Il cortocircuito politico è evidente. Garda Uno è la realtà che presenta la richiesta di realizzazione della discarica. La sua mission si legge online: «Proteggere l’ambiente naturale ed urbano lavorando per la cultura del bene comune». Controllata al 96,56% da Comuni e Provincia, detiene il 50% della società La Castella srl; l’altra metà è di Rmb Spa.
I sindaci – colleghi di partito degli amministratori che protestano – siedono nel consiglio di amministrazione, i Municipi sono soci di Garda Uno e decidono su quali progetti investire. Centrosinistra, centrodestra e liste civiche fianco a fianco, accusatori e garanti nello stesso tempo.

La politica locale appare sospesa tra principio e governance, tra la tutela ambientale annunciata e promessa come «priorità» nei programmi elettorali e gli interessi societari di una utility a trazione pubblica.
Lo snodo Broletto
Al centro della contesa c’è l’Ambito territoriale estrattivo 25, tra Rezzato e Buffalora. Lì, il proposito è di realizzare un buco di 905mila metri cubi di rifiuti, circa nove campi da calcio, con conferimenti annuali fino a 100mila metri cubi. Una cifra che pesa sulle istituzioni, ma anche sulla memoria politica di una provincia già segnata da decenni di infrastrutture e impianti.
E poi ci sono le conseguenze pratiche: il Broletto, che pure è socio di Garda Uno, detiene il 9,76% delle azioni e deve decidere come muoversi.

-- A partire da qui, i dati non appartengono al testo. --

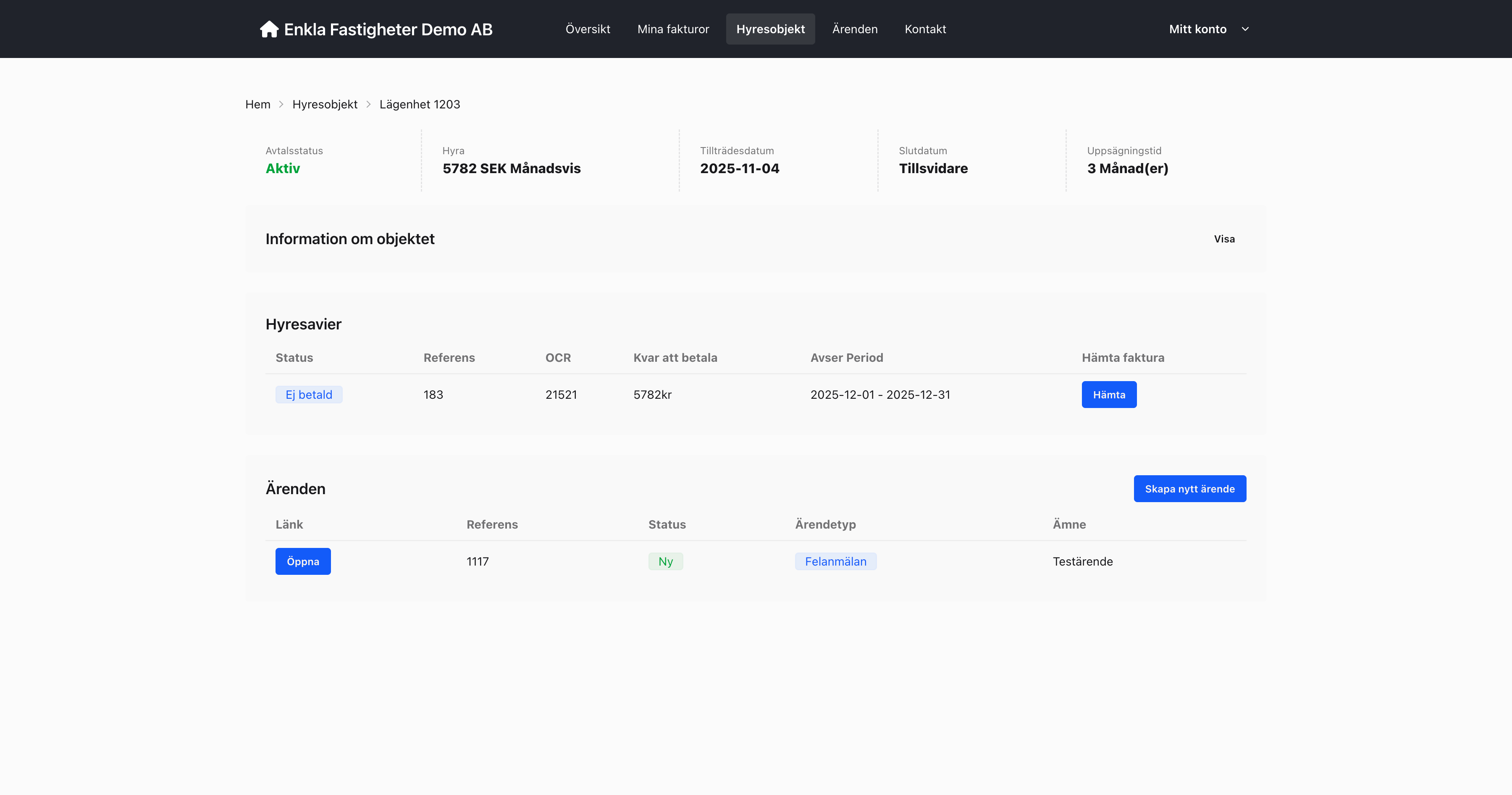
Task: Click Hem breadcrumb link
Action: click(x=258, y=105)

Se la Consulta dovesse dar ragione al Tar, decine di provvedimenti potrebbero essere impugnati, con milioni di euro già investiti (un fronte, questo, non a caso portato sul tavolo dell’ultimo Consiglio provinciale da Fabio Capra). Ogni scelta diventa politica e patrimoniale insieme: alienare le quote? Mantenere il controllo? Le conseguenze sono concrete e delicate.
Il significato
Il valore patrimoniale della discarica e delle quote di Garda Uno non è solo contabile: è politico, simbolico, legato alla credibilità delle istituzioni. La Castella non è più una discarica: è un teatro politico, un intreccio di interessi, partiti, amministratori e territori. È la rappresentazione di un cortocircuito istituzionale dove la stessa governance pubblica si critica da sé, dove le carte bollate si accumulano e la politica appare divisa tra responsabilità e utili.
In attesa del verdetto della Corte Costituzionale, Rezzato e Brescia in primis, ma anche Borgosatollo, Mazzano e Castenedolo, restano sul filo. La partita è aperta, la posta altissima. E Castella continuerà a essere, più che un impianto, lo specchio di diciannove anni di contraddizioni e di politica in apnea.